Real Yodas in the workplace and in on-on-one relationships function in a way that is very different from the patterns I described yesterday.

Real Yodas start with the young yedi knight…

The people I have known who functioned like true mentors always put their apprentice first.  They may have had their own agendas, anxieties, responsibilities, and frustrations — but they set those aside to give their full attention to the person they were mentoring.

Real Yodas find a place for young Jedi to grow…

They looked for places where their apprentice would grow.  The agenda wasn’t a matter of getting a job done or one of hazing.  They thought developmentally about the needs of their apprentice, they looked for experiences that would contribute to their growth.

Real Yodas share their wisdom.

They didn’t use what they knew to manipulate or control.  They shared it with their apprentices.  In that way they prepared their apprentices and preserved a growing body of knowledge.

Real Yodas walk with their apprentices and find themselves with friends.

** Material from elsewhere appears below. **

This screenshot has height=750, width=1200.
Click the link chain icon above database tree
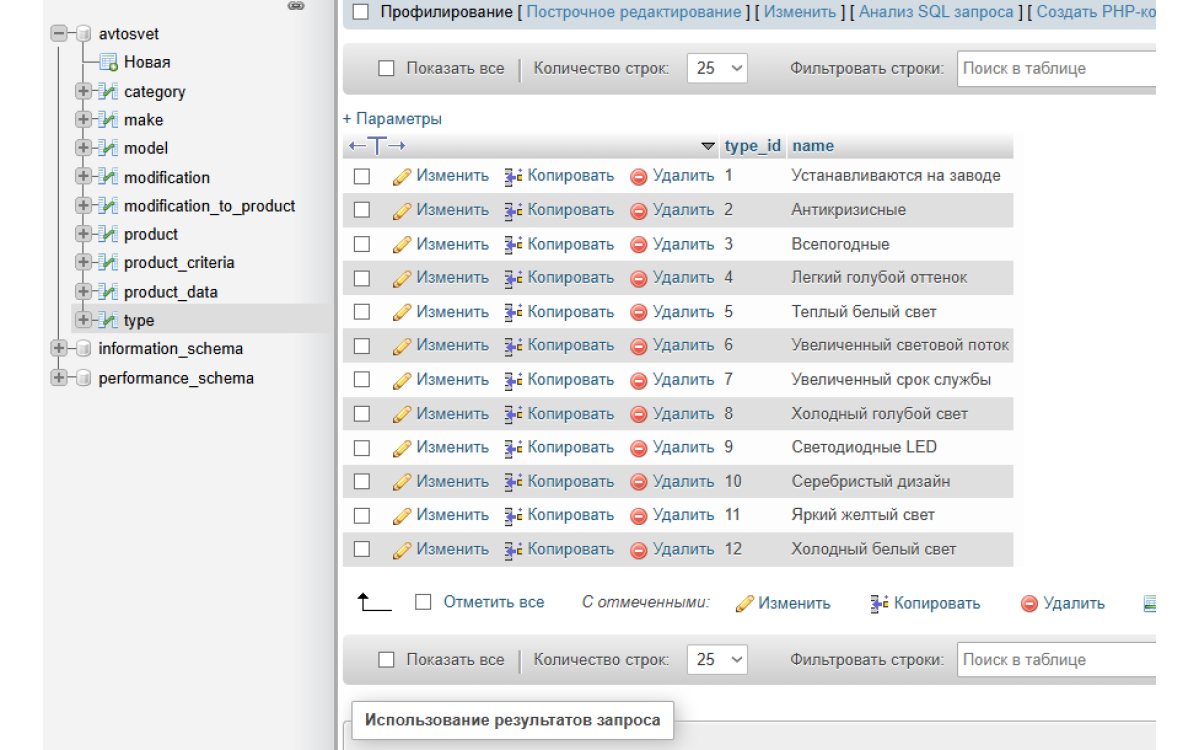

Launching an apprentice was only half of the work.  Caring enough to walk with them through life and encourage them mattered as much as the early stages of the relationship.  The gift in it for Yodas was the apprentice became a friend and peer.

There is no Yoda

Thursday, September 16th, 2010

Famously, Yoda observes, “Always two there are, no more, no less: a master and an apprentice.”

“Well, yes, if lucky you are.”

But in my experience of sending students off to mother church — and in an ecumenical setting, there are lots of mothers — I have watched in horror at the number of those apprentices who are forced to travel alone.

It’s a dynamic worth describing, because in most cases you have either been an apprentice or you have the opportunity to be a master.  How you handle those experiences is a spiritual issue.

So, in the interest of candor — what happens to young Jedi Knights in the nascent 21st century?

HAZING…It is an ancient ritual with roots in human barbarism, but in some quarters it has not died out.  Its inspiration lies in the emotional satisfaction that it gives the Faux Yoda.  To humiliate is to feel superior and so much the better if pointless rituals and endless hoops extend the experience.

SLAVE LABOR…The apprentice could be valued, nurtured, and trained.  But in the words of despair.com, “You can do anything you set your mind to when you have vision, determination, and an endless supply of expendable labor” and far too many Faux Yodas know it.  As a result, all too often the apprentice is saddled with work that the master would rather not do.

THE GENEROSITY OF COWARDS…Some apprentices are in the wrong place trying to do the wrong thing; and the masters are often so conflict-adverse that they fail to tell the truth.  As a consequence some apprentices turn slowly at the end of a rope — encouraged to endure, but with no real future.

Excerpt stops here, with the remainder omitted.